Von Woche zu Woche

Jetzt ist Deutschland am Zug

„Herzlich willkommen in Deutschland. Sie sind in der Stadt Uelzen angekommen. Bitte bleiben Sie ruhig, die Türen werden nach den Durchsagen gleich geöffnet...“

Das sind die ersten Sätze, die die Männer, Frauen und Kinder in den Flüchtlingszügen bei ihrer Ankunft am Hundertwasser-Bahnhof in der vergangenen Woche in verschiedenen Sprachen hörten.

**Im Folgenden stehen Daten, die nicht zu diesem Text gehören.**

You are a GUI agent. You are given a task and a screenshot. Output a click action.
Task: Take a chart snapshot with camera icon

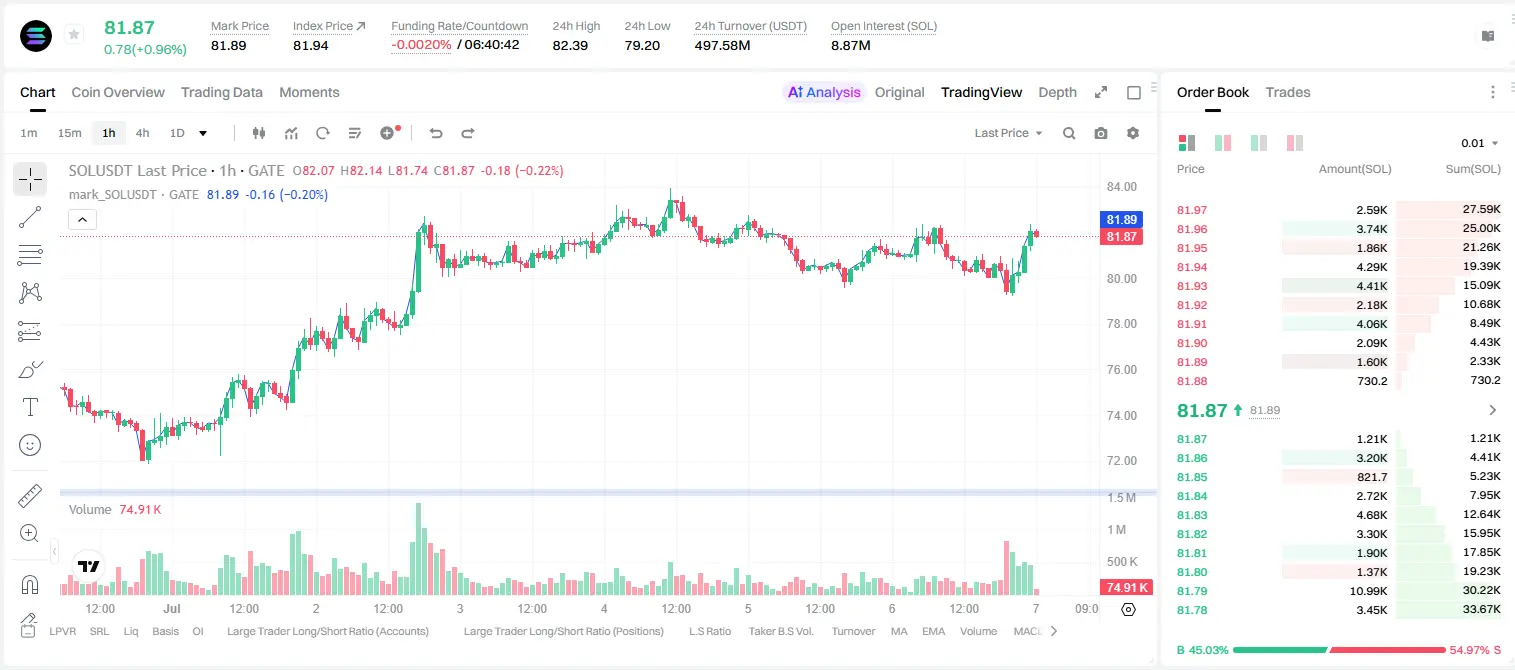coord(1101,133)
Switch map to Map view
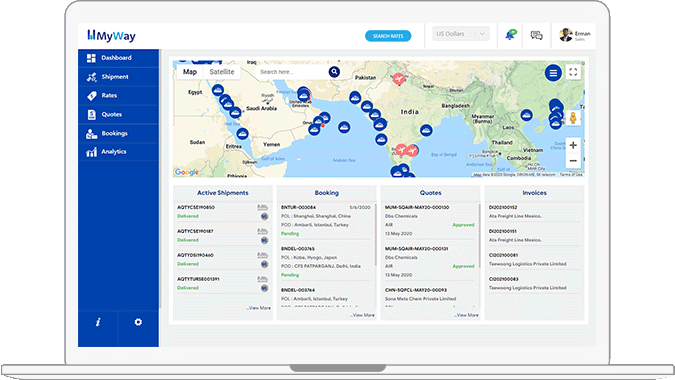 click(x=190, y=72)
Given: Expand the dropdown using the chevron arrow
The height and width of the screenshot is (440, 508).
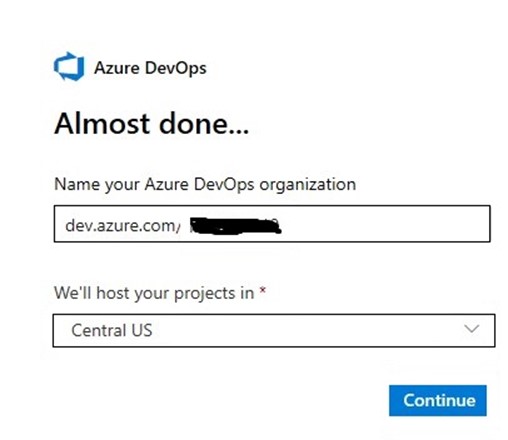Looking at the screenshot, I should [472, 329].
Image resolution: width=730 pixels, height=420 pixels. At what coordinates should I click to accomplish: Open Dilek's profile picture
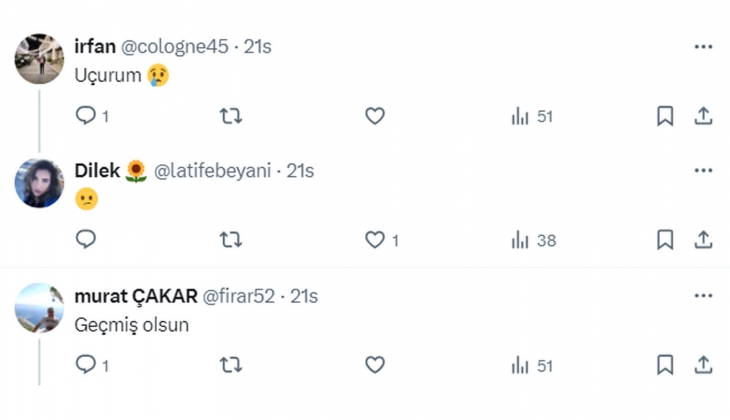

Das Erste, was sie sahen, waren die ehrenamtlichen Helfer, die sich entlang des Gleises 301 aufgestellt hatten, um die Angekommenen in Empfang zu nehmen – von den Dolmetschern über Feuerwehrkameraden bis zu den Betreuern der Bahnhofsmission, den Freiwilligen der Flüchtlingshilfe und den Rettungskräften des DRK. Es gäbe noch viele mehr zu nennen. Bei ihnen allen war bei jeder der bisher vier Zugankünfte der Wille zum Helfen zu spüren. Stets einfühlsam begegneten sie den Flüchtlingen, jede Frage wurde geduldig beantwortet. Dabei waren es immer auch belastende Situationen für die Helfer. Die Flüchtlinge waren teils aufgewühlt, teils völlig erschöpft. Kinder weinten. Bei dem Großteil der Dolmetscher am Bahnhof handelt es sich selbst um Flüchtlinge – mit jeder Zugankunft wurden Erinnerungen an die eigene Flucht wieder lebendig. „Aber ich kann nicht anders, als zu helfen. Immer wieder“, sagte ein Dolmetscher am Dienstag.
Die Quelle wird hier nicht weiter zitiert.